2015 Volume 38 Issue 5 Pages 655
Pancreatic β-cells serve as a fuel sensor via secretion of insulin, which is controlled tightly by blood glucose concentration. The process of glucose-stimulated insulin secretion (GSIS) is explained as follows: Glucose, which has entered β-cells via glucose transporters (GLUT1 or 2), is phosphorylated by the rate-limiting enzyme glucokinase, which has a high Km for glucose. The product, glucose-6-phosphate, is further metabolized via glycolysis, tricarboxylic acid (TCA) cycle, and the electron transport chain to produce ATP, the central energy molecule. The increased ATP to ADP ratio in the cytosol prompts closure of ATP-sensitive K+ (KATP) channels. The resulting membrane depolarization leads to the activation of voltage-dependent Ca2+ channels, which triggers the exocytosis of insulin granules. Although this KATP channel-dependent pathway is considered to be a primary mechanism for GSIS, the involvement of KATP channel-independent actions in GSIS is also proposed. This is supported by the finding that glucose can augment the insulin secretion evoked by high K+ even under the condition where KATP channels are fully opened or closed pharmacologically. GSIS consists of two phases: a transient first phase, followed by a sustained second phase. It has been understood that the KATP channel-dependent mechanism mediates triggering of insulin secretion, while the KATP channel-independent one contributes to augmentation of insulin secretion in the second phase. Pancreatic β-cells have at least two distinct pools of insulin granules, i.e., a reserve pool and a readily releasable pool. The readily releasable pool consists of a small number of the granules docked and primed for release. The first phase of GSIS is accounted for mostly by the readily releasable pool. The second phase requires the translocation of the granules from the reserve pool to the plasma membrane.
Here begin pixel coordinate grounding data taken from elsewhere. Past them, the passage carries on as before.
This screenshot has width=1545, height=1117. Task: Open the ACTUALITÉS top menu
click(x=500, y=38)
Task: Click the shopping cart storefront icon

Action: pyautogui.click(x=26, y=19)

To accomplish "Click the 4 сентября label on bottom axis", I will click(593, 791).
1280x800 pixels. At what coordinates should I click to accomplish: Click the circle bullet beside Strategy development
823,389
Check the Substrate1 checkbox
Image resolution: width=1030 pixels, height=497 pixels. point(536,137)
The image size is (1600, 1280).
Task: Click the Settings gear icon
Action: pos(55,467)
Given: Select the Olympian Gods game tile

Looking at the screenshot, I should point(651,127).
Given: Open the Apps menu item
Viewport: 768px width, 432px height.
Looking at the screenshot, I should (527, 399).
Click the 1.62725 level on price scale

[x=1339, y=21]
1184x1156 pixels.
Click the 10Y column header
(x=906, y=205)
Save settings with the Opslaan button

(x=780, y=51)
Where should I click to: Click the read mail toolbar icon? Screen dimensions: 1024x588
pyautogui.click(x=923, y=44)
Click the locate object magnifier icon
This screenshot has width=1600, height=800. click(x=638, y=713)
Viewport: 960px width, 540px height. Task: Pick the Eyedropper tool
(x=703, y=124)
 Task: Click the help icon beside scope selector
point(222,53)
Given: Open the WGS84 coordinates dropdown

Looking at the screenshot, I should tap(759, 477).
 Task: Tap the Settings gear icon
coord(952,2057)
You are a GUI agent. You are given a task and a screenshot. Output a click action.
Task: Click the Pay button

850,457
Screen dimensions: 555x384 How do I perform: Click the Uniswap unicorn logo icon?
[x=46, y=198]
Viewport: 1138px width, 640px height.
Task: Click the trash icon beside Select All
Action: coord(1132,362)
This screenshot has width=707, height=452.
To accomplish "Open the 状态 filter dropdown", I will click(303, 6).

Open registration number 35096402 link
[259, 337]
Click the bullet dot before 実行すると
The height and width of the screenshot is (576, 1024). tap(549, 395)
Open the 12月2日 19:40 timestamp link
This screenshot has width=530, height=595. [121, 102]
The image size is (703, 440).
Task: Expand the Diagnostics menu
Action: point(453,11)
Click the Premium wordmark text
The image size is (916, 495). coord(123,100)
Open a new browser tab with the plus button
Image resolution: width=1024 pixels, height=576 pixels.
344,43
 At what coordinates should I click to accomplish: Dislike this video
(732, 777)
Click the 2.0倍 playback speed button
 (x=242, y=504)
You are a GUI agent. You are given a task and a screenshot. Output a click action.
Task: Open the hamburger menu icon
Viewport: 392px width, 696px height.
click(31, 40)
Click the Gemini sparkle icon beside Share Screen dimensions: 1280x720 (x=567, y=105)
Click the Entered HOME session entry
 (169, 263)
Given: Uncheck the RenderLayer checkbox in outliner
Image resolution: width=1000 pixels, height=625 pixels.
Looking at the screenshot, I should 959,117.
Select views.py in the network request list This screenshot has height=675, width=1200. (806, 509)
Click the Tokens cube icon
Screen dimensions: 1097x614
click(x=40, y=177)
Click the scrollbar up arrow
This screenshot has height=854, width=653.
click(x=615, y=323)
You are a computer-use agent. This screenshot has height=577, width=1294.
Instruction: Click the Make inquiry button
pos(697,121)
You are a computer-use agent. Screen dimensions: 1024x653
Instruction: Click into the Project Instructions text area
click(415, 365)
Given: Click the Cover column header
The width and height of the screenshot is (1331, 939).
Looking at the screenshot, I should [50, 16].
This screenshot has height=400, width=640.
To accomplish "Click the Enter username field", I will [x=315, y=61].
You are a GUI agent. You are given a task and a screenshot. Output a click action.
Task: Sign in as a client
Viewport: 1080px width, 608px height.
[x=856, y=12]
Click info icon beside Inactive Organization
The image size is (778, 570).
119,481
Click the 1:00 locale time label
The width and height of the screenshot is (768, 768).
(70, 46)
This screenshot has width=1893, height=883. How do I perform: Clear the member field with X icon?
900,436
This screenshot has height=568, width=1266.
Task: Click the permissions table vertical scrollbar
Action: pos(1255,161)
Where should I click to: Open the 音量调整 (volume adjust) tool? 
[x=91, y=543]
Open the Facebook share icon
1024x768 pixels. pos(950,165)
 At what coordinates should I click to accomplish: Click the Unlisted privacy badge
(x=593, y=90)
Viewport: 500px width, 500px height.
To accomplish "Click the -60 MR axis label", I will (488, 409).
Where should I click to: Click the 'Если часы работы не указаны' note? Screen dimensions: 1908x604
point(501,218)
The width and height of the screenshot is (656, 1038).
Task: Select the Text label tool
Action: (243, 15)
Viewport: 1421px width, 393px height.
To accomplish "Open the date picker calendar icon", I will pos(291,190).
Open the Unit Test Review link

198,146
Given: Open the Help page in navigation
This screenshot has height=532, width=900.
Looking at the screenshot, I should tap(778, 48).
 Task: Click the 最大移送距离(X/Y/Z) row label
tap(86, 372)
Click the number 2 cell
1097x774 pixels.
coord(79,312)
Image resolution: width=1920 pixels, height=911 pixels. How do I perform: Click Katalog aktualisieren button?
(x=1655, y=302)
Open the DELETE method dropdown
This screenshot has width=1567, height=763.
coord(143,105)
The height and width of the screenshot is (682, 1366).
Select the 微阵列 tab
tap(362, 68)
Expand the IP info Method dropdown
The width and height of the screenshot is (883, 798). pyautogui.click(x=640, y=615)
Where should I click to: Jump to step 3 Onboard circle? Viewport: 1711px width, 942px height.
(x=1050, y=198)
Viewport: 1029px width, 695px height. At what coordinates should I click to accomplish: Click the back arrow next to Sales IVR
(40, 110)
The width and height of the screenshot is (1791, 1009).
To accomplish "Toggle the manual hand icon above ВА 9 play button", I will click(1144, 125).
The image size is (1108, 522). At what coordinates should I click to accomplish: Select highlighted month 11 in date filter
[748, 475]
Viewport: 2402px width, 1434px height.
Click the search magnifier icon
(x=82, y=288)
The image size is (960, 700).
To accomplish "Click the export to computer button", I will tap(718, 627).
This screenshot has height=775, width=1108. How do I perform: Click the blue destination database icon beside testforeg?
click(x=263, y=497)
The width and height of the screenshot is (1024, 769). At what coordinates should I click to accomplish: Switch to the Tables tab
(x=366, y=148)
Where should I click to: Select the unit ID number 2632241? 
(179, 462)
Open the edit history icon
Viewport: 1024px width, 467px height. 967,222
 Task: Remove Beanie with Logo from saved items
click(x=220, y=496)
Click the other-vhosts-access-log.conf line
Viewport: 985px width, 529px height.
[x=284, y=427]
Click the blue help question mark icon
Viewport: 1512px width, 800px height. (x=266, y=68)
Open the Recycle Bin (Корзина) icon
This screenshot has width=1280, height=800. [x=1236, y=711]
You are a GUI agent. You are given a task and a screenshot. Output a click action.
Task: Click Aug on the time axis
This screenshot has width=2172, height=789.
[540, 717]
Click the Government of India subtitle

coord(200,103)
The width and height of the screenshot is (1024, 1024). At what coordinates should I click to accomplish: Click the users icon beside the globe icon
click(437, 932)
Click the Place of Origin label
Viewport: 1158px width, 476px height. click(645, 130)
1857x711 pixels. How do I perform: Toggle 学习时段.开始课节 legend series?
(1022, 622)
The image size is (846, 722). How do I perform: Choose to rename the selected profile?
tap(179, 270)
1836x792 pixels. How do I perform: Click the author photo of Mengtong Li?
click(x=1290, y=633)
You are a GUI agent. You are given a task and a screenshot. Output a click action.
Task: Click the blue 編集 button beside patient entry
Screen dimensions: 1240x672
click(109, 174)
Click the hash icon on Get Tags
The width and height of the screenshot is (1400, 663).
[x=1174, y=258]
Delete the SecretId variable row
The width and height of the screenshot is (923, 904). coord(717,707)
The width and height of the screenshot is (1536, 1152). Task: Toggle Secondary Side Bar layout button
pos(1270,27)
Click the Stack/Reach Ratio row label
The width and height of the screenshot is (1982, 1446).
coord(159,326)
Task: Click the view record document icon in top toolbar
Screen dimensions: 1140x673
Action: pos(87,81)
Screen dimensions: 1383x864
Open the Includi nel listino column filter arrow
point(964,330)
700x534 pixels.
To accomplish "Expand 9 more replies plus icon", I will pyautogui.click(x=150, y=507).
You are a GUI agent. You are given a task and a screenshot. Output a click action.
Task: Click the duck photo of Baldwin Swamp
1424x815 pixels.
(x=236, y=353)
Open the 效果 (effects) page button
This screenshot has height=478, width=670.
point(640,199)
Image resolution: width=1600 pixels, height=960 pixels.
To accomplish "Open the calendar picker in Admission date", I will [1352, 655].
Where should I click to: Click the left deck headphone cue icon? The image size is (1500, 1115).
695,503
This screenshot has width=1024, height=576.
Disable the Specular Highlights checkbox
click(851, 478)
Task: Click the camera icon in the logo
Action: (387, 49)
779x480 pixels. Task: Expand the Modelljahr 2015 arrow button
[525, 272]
The exocytotic process of insulin secretion has been investigated as analogous to stimulus-secretion coupling of neuronal cells. However, an apparent difference exists between them: insulin secretion is tuned over minutes to hours, whereas neurotransmitter release ends within sub-second range. Dr. Noriko Takahashi and coworkers have intensively investigated the mechanism for insulin exocytosis by applying two-photon excitation imaging to β-cells. Two-photon imaging enables one to visualize the mobilization of insulin granules in intact pancreatic islets, and makes it possible to examine the spatial profile of the exocytosis. In the first review, she presents an overview of the exocytotic process of insulin secretion, and provides a newer perspective based on recent developments in this field.
The process of granule mobilization and exocytosis is well known to be regulated by small G proteins, such as Rho, Rab, and Arf families. It is generally understood that the GDP-bound and GTP-bound forms of small G proteins are inactive and active, respectively. In contrast to this view, Dr. Toshihide Kimura and coworkers have found an active role of the GDP-bound form of Rab27a, a member of the Rab family that is highly expressed in β-cells, in the endocytotic process, and proposed a new view that GTP- and GDP-bound Rab27a regulate pre-exocytotic and endocytotic stages in membrane traffic, respectively. In the second review, they review recent progress in the understanding of the roles of Rab27a and its effectors in β-cells.
The readily releasable pool of insulin granules is known to be enlarged by second messengers such as cyclic AMP and diacylglycerol (DAG). These second messengers mediate the effects of receptor agonists such as glucagon-like peptide-1 (GLP-1) and acetylcholine, which augment GSIS. Glucose by itself can also increase the levels of cyclic AMP and DAG, implying possible involvement of these second messengers in the KATP channel-independent pathway of GSIS. Recently, Dr. Yukiko K. Kaneko and coworkers have demonstrated the obligatory role of type I diacylglycerol kinase (DGK), a metabolic enzyme for DAG, in GSIS. In the third review, they review the current understanding of the roles of DAG and DGK in β-cells and discuss their pathophysiological roles in β-cells.
The last review is on a novel mechanism for glucose sensing in β-cells. In addition to the taste cells in the tongue, sweet taste receptors are expressed in intestinal enteroendocrine cells and mediate the secretion of GLP-1 and gastric inhibitory polypeptide (GIP). Thus, sweet taste receptors are likely to function as a sugar sensor in tissues other than the tongue. Dr. Itaru Kojima and coworkers took notice of the similarity between enteroendocrine cells and pancreatic β-cells and investigated possible functioning of the sweet taste receptors in β-cells. In the last review, they present a summary of their findings on the expression of the sweet taste receptor T1R3 as a glucose sensor receptor in β-cells and its involvement in GSIS.
Considerable progress has recently been made in elucidating the machinery and regulation of insulin secretion. I hope that the present mini reviews will be helpful in better understanding in the progress. I sincerely appreciate all the authors for their significant contributions.